A list as returned by item_restscore_statistic, containing at minimum:

result

A data frame with columns including item and summary statistics (first 5 columns are used).

draws

A data frame with columns item, gamma (observed gamma per draw), and gamma_rep (replicated gamma per draw).

Value

A list with two elements:

summary

A tibble with the first 5 columns of the result table, rounded to 3 decimal places and sorted by item.

plot

A ggplot object showing the posterior predictive distribution of replicated gamma (grey filled slab) with the observed gamma values overlaid as orange diamond points.

Details

The item-restscore gamma association measures the strength of the relationship between each item's responses and the rest score (total score excluding that item).

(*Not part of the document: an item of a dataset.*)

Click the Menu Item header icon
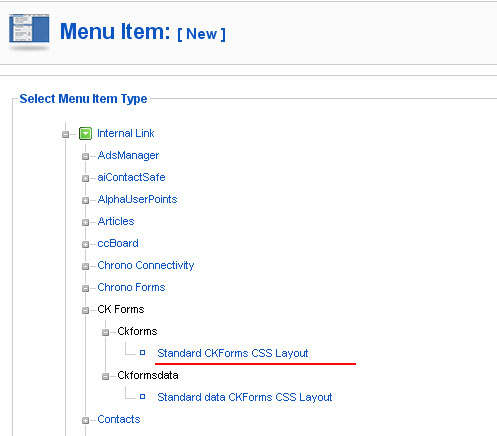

Under good fit, the observed gamma should fall within the posterior predictive distribution.

The plot displays:

Grey slab

The posterior predictive distribution of replicated gamma values, shaded by 84\ interval levels.

Orange diamonds

The observed gamma values per draw, plotted as points on top of the slab.

Items where the observed gamma (orange) falls consistently outside the replicated distribution (grey) indicate poor fit in terms of item discrimination.

Examples

if (FALSE) { # \dontrun{
library(brms)
library(ggplot2)

# Assuming fit_pcm is a fitted brmsfit object
irs <- item_restscore_statistic(fit_pcm)

result <- item_restscore_post(irs)
result$summary
result$plot
} # }